I would give them the floor plan, explain the pros and cons, and have them submit a sealed rank ordering to you of their choices. Then you use that confidential information to allocate the rooms. With any luck, everyone will get their first or at least second choice.

Soontobe60 · 11/09/2023 22:13

NailyDale · 11/09/2023 21:58

I've had a chat with them all. They completely agree that we don't want to start our new house with grumps about bedrooms, especially when they're all nice rooms. They will have a look, hopefully agree amicably, and if not it will be up to me, with reasonable input from them.

A lot of people suggesting that I just decide and tell them. That doesn't sit right at all. I got to choose the whole house! They should have a say in which room they have.

You’re overthinking this! Of course you got to choose the house!!!

NailyDale · 11/09/2023 22:24

Yes! Definitely overthinking it!

OP posts:
TaigaSno · 11/09/2023 22:32

I'm probably repeating - haven't read anyone else's comments.

Definitely don't leave it until the day as you don't want tears and extra stress on moving day!

Give them a description of each room - what the view from the window is, what the position is/next to inside, front or back of house, and so on, they have presumably seen photos.
Then they write their first, second and third choice preferences in private and you make the final choice. Hopefully no one ends up with their third choice, but if they do they get something else extra to compensate.
Please don't fall into giving the worst option to the middle one who doesn't complain. In my family that was me. I was the good one, the quiet one who didn't make a fuss. And as a consequence I went through my childhood getting less, getting the worst option, the last choice. It actually really affected me into adulthood.

Pineapples198 · 11/09/2023 22:36

I think for ease I would stick 1,2 and 3 on the doors and have them draw a room out of a “hat” so to speak. A random draw then no one can complain.

GertrudePerkinsPaperyThing · 11/09/2023 23:42

I think drawing out of a hat is fairest.

I sort of do get eldest perks because there are lots of “in built” downsides to being the eldest, so it evens it up a bit.

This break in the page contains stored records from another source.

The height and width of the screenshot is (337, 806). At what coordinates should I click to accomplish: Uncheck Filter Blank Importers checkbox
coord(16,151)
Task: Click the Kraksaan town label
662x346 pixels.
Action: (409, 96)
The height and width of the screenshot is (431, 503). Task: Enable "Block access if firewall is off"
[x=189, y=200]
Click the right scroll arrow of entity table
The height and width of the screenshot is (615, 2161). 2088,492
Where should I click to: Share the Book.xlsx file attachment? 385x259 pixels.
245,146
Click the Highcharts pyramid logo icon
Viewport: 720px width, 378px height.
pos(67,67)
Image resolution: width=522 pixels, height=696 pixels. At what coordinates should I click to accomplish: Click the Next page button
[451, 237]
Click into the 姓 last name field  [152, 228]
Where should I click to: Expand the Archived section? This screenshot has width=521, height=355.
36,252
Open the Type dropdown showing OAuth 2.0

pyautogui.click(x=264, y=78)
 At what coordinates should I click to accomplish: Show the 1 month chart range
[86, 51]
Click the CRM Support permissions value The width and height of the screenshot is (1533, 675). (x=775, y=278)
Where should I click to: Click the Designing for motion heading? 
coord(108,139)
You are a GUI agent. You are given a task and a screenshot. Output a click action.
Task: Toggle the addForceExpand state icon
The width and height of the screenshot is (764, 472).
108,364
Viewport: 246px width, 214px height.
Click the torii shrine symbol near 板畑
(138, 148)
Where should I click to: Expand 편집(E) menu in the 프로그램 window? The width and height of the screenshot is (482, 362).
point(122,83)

In your case, your eldest will only be there a year so seems a bit silly to let them have the best room though, unless they happen to get it in the draw.

My youngest actually had the bigger room of my two, because my older one didn’t want to move rooms after I had the loft done, so youngest took my old room (having previously been in the box room) when I moved upstairs.

IReallyStillCantBeBothered · 12/09/2023 01:23

I didn’t read it as any have to share, there are 3 bedrooms for 3 kids, it’s just who gets to choose which room that is the dilemma.